Highlights from Three Years of Blogging

Ryan, Dad and N.J. Devil
Thanks for sharing this journey with us. That includes you, N.J.

I didn’t realize until I hit “publish” on my Monday post that it was a milestone of sorts — the 400th post on this blog, coming just a few days before the third anniversary of my first one.

I contemplated starting a blog for several years before I actually did so. I had received positive feedback to a few things I’d written about our family’s journey with autism, but I wasn’t sure I had enough to say, and I didn’t want to start, and then quickly abandon, a blog.

But I had a story I wanted to share, about a day that was so incredible that I wanted to record my thoughts about it for posterity. So I revisited the idea of a blog. I made a list of possible post topics, mostly about memorable moments and days. I had at least a dozen. It felt like enough, and I knew others would come along.
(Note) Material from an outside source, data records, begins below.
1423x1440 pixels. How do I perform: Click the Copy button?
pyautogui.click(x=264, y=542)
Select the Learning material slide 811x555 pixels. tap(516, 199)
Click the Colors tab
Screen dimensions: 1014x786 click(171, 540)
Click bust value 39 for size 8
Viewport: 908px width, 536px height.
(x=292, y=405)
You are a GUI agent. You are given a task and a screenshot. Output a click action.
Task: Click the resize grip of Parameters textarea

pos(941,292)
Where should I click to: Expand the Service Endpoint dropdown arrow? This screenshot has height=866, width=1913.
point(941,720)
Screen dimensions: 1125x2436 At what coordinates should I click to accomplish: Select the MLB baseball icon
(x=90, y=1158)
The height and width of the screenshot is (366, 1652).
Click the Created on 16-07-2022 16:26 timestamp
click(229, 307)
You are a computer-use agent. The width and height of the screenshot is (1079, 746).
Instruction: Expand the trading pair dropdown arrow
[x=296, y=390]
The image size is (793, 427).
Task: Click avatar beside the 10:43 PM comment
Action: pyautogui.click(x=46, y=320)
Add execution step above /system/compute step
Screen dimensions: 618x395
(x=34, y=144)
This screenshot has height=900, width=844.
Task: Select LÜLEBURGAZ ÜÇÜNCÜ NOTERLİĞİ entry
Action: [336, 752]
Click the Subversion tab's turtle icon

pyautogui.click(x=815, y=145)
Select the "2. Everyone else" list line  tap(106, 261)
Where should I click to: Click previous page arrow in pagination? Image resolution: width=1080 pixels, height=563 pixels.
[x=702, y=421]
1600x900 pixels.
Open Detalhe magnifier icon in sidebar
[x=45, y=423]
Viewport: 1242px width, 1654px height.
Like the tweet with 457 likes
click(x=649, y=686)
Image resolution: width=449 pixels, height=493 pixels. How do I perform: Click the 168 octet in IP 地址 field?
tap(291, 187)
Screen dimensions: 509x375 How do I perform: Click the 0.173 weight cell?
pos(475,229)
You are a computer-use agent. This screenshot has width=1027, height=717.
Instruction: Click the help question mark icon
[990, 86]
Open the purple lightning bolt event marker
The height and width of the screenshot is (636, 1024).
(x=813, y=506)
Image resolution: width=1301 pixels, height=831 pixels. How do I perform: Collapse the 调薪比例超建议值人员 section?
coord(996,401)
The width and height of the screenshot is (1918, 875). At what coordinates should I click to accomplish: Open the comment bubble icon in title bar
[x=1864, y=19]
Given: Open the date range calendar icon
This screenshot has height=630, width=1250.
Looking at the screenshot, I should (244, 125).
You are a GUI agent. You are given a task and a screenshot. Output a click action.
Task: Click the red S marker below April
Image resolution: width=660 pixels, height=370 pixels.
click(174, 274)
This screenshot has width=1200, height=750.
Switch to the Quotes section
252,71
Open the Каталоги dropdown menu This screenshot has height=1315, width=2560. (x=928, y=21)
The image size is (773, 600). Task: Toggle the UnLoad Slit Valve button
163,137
So that story I wanted to share became a post called “Grandpa, I Feel Like a Star,” and I was off.

A lot has happened in three years. Neither Ryan nor our feelings about autism are remotely similar to what they were then. That is probably expected, but along the way a lot of unexpected things have happened, most of which I would never have anticipated.

If you told me on the day I published that first post that a picture of Ryan from that day was going to end up in the pages of Sports Illustrated, you could have knocked me over with a feather.

Likewise, I never would have imagined exchanging phone calls with a Pulitzer Prize-winner, and having him feature Ryan on his site. (I made sure to save the tweet where he told me, “you have a way with words.”)

I would not have believed that thousands of people would read my thoughts on the latest Autism Speaks controversy, and leave such measured, thoughtful comments that it caused me to re-examine my stance on some of the issues.

When I wrote an open letter to the San Jose Sharks one year, asking them if they might, you know, go ahead and make the playoffs to lessen Ryan’s anxiety, I never would have guessed that it would be read in the front office of the team and lead to not one, but two meetings between Ryan and his favorite hockey player. The best part of those days, of course, was that Ryan was completely at ease among his heroes in a way that often eludes him among peers, and when I wrote about it, that is what I wanted to convey.

If you told me in 2012 that in eighth grade Ryan would, unprompted, write an essay about autism and volunteer to read it to his class, I would have cried, and then I would have said “no way.” But in 2014, in happened, and the response to my post about it was overwhelming, and allowed me to tell Ryan that his words had a positive impact on people well beyond his classroom.

It’s been an interesting three years, and I thank all of you for sharing it with me. I have curtailed my writing some, so I don’t know how many posts the next three years will bring. I thank you in advance for reading, liking, commenting and sharing.